TEXT SECTION:
For the vector-valued (k-variate) estimator \widehat{\boldsymbol \beta}_{ols} the (conditional) MSE is \begin{align*} MSE(\widehat{\boldsymbol \beta}_{ols}|\boldsymbol X) &= E[(\widehat{\boldsymbol \beta}_{ols} - \boldsymbol \beta)'(\widehat{\boldsymbol \beta}_{ols} - \boldsymbol \beta)|\boldsymbol X] \\ &= Var[\widehat{\boldsymbol \beta}_{ols}|\boldsymbol X] + Bias(\widehat{\boldsymbol \beta}_{ols}|\boldsymbol X) \big(Bias(\widehat{\boldsymbol \beta}_{ols}|\boldsymbol X)\big)', \end{align*} where, under random sampling, OLS is unbiased: Bias(\widehat{\boldsymbol \beta}_{ols}|\boldsymbol X) = E[\widehat{\boldsymbol \beta}_{ols}|\boldsymbol X] - \boldsymbol \beta = \boldsymbol 0. Consequently, the MSE of OLS equals its variance: MSE(\widehat{\boldsymbol \beta}_{ols}|\boldsymbol X) = Var[\widehat{\boldsymbol \beta}_{ols}|\boldsymbol X] = (\boldsymbol X' \boldsymbol X)^{-1} \boldsymbol X' \boldsymbol D \boldsymbol X (\boldsymbol X' \boldsymbol X)^{-1}.

ENTRIES SHOWN:

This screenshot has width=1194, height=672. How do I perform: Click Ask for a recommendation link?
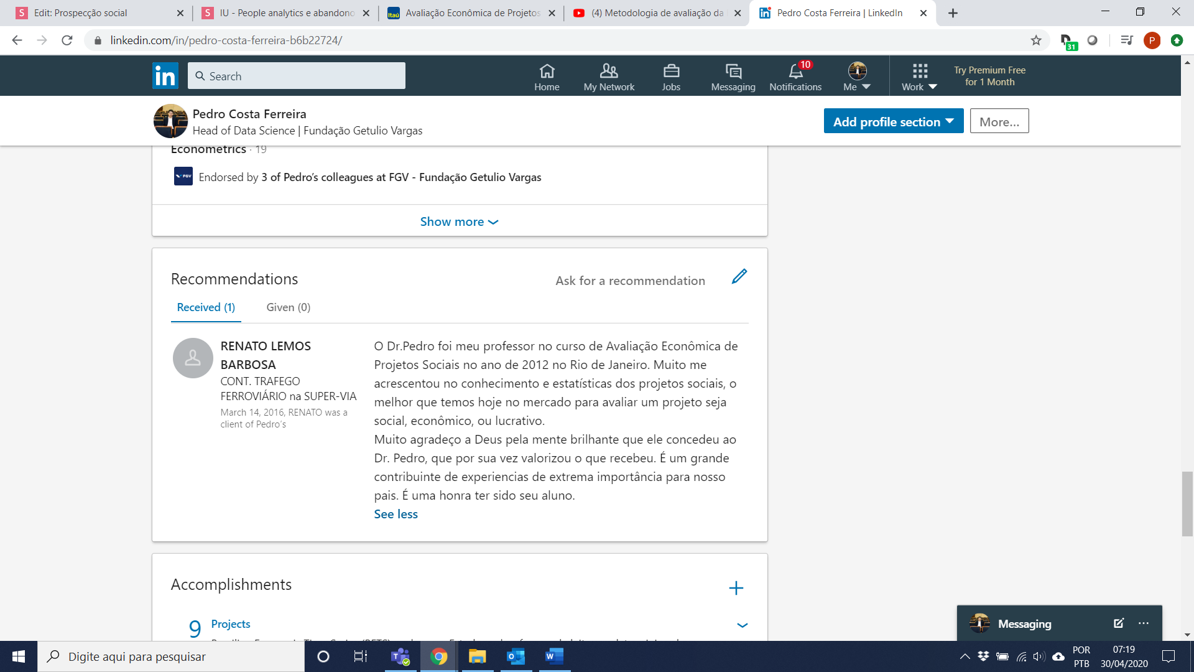[x=630, y=281]
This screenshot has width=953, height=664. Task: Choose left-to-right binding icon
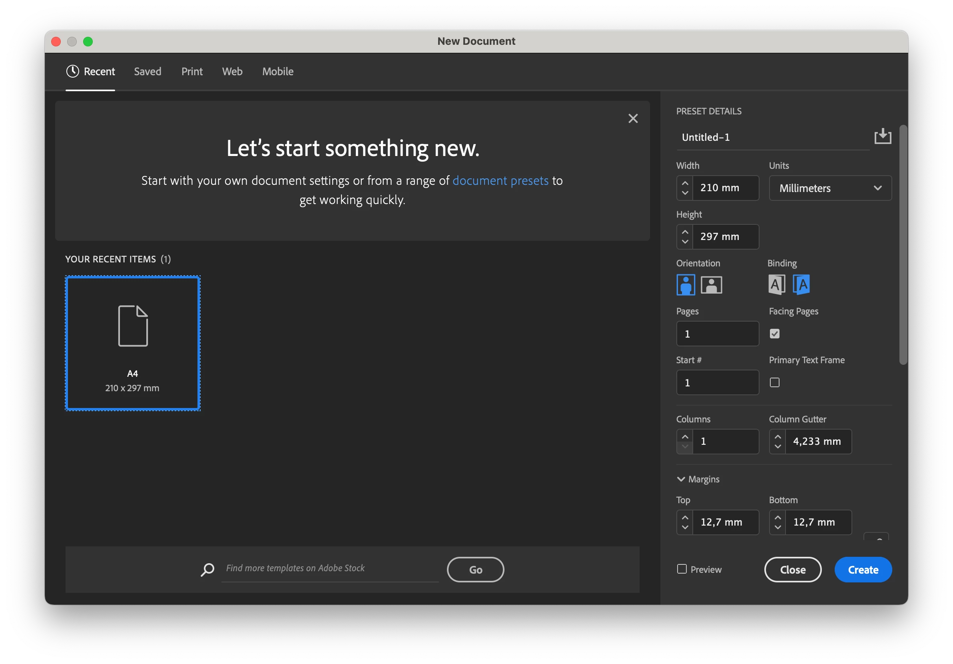click(776, 285)
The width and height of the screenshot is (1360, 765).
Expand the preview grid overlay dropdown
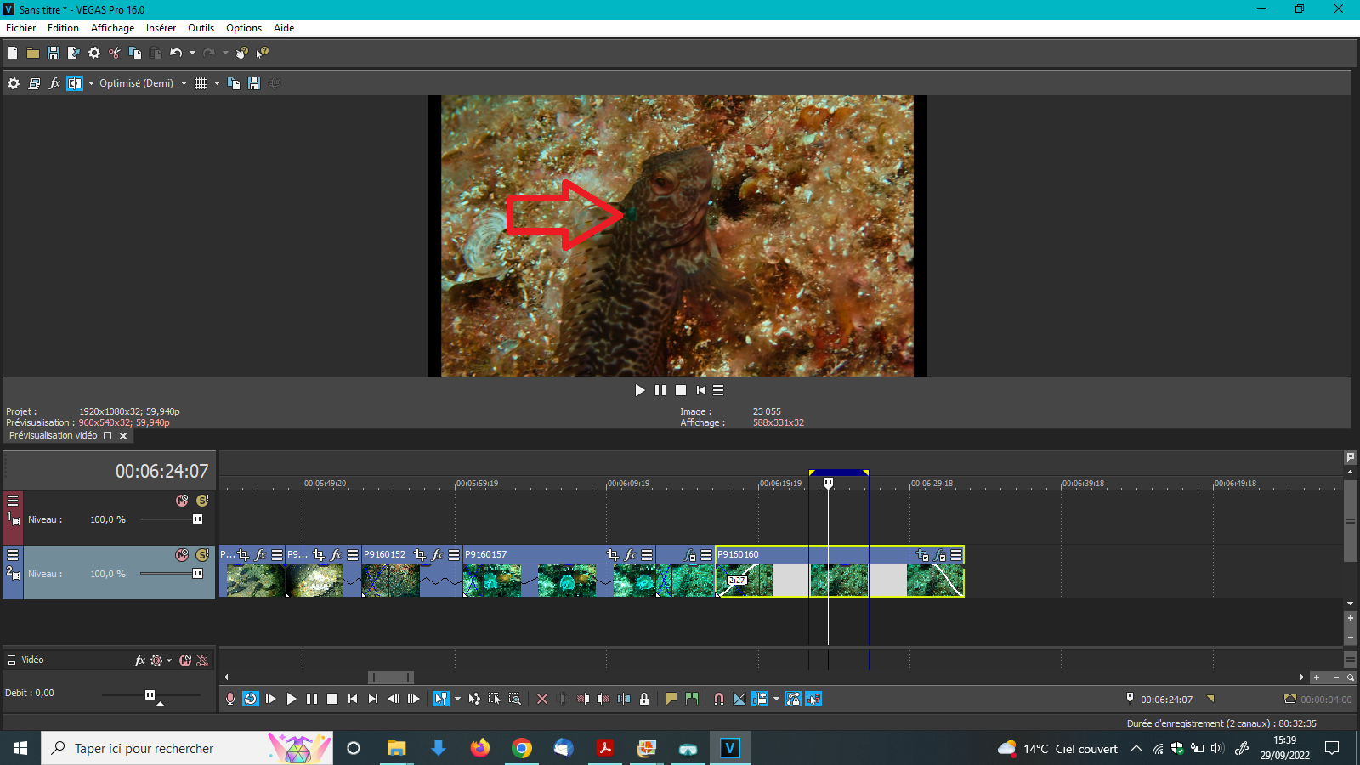(x=217, y=83)
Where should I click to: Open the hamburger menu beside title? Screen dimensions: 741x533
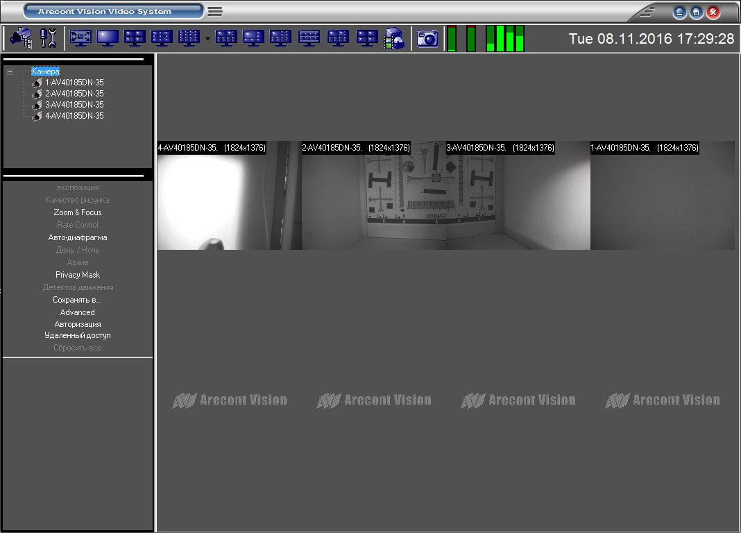click(x=215, y=11)
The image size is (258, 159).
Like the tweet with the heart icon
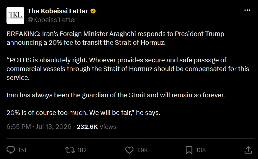tap(129, 150)

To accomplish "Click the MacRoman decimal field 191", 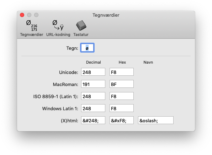I will click(x=93, y=84).

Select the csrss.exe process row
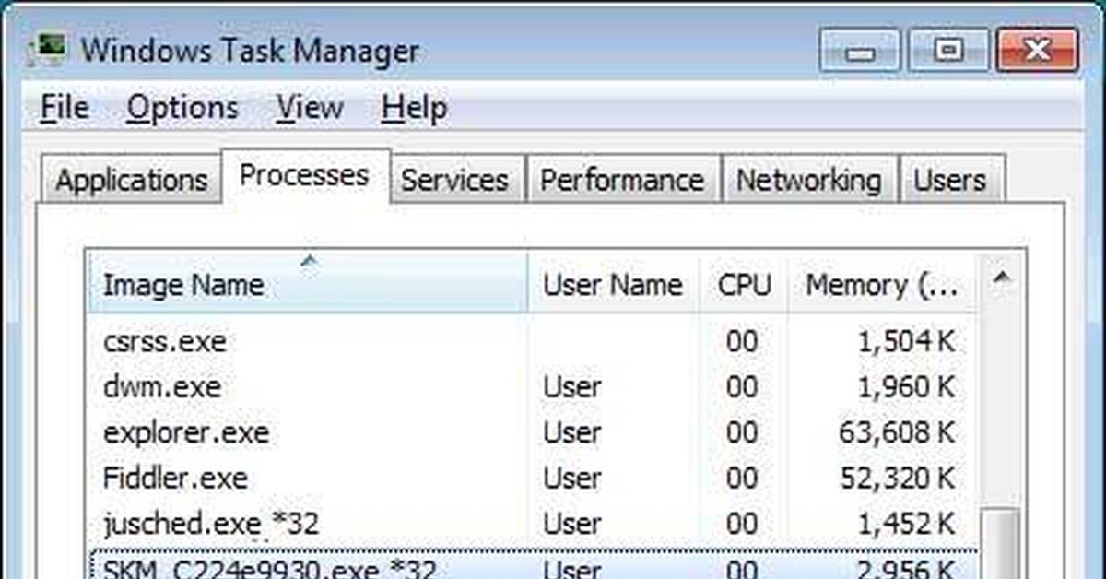tap(165, 341)
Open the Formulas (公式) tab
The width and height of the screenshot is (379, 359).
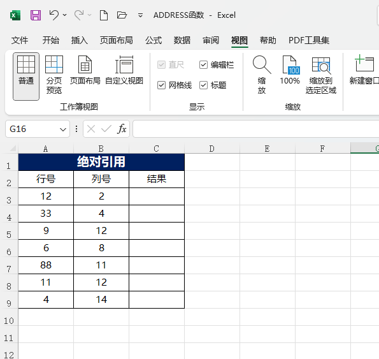154,40
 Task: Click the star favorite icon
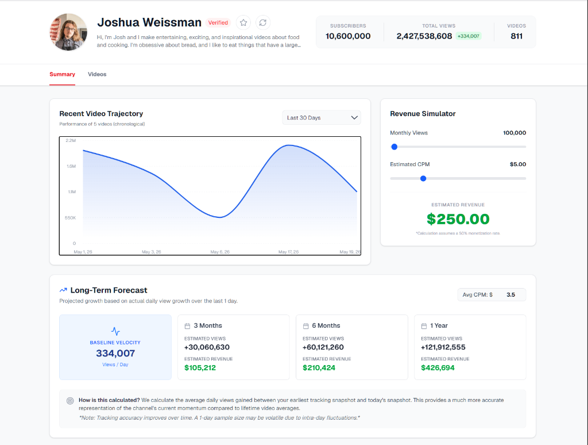pos(243,22)

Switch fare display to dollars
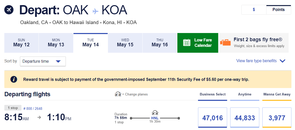[254, 10]
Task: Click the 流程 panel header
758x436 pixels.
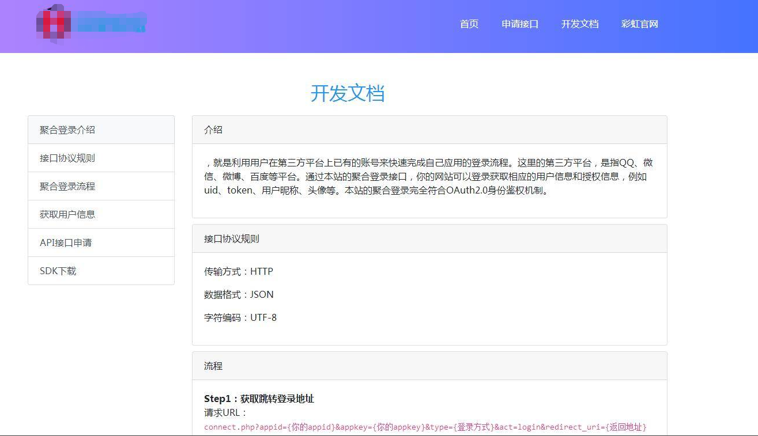Action: (213, 366)
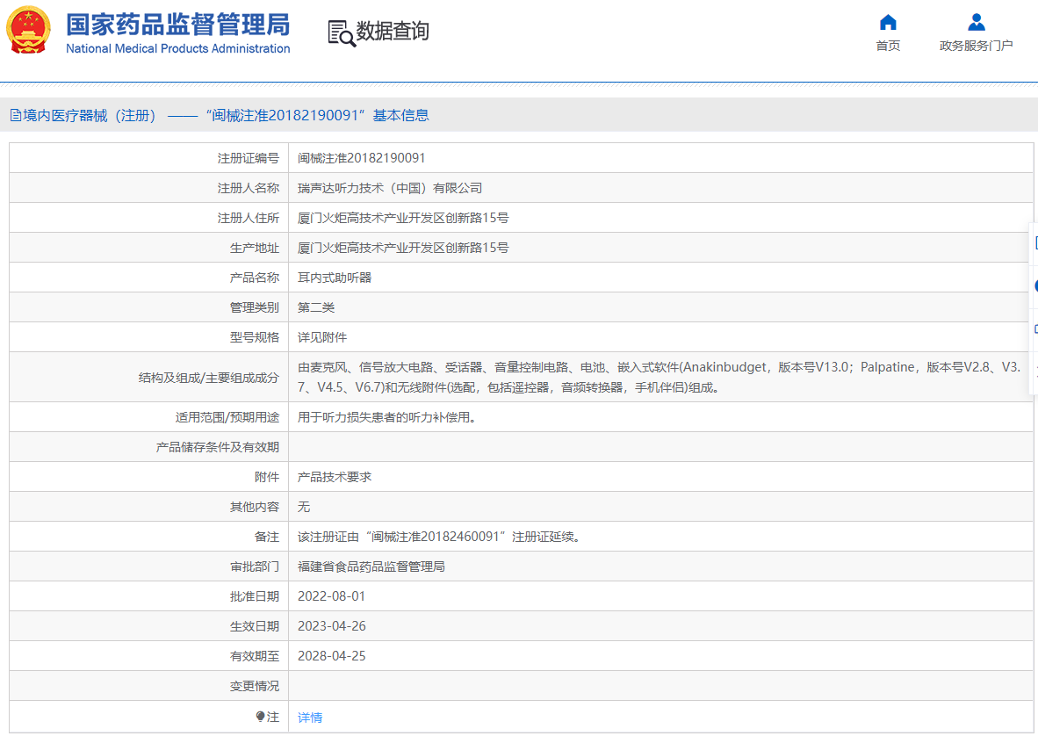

PROBLEM STATEMENT: According to the text on the mean squared error of the OLS estimator, what does the MSE of OLS equal?

RESULT OF THIS EXERCISE: Its variance.